Records of finding words and elements
Start

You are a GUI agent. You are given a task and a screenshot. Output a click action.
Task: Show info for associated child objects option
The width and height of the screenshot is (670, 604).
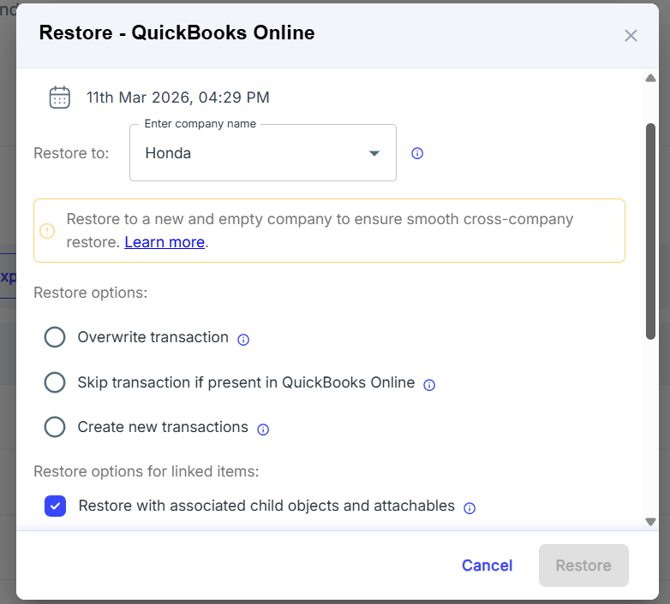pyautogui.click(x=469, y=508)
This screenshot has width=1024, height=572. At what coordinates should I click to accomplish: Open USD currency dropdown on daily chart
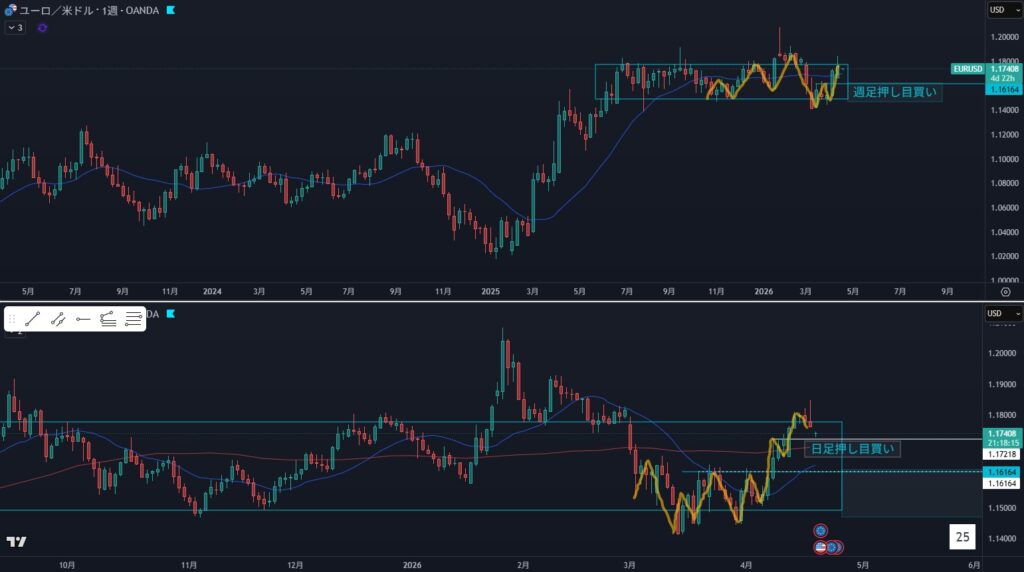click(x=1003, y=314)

End

**Your instructions**
Format the material above as a two-column CSV with the headers "instruction" and "action". Give one row per request, with the request text and its answer each in a single quoted field, line breaks replaced by spaces, and the pictures left out.

**Output for this task**
instruction,action
"You are a GUI agent. You are given a task and a screenshot. Output a click action. Task: Show info for associated child objects option The width and height of the screenshot is (670, 604).","pyautogui.click(x=469, y=508)"
"This screenshot has width=1024, height=572. At what coordinates should I click to accomplish: Open USD currency dropdown on daily chart","click(x=1003, y=314)"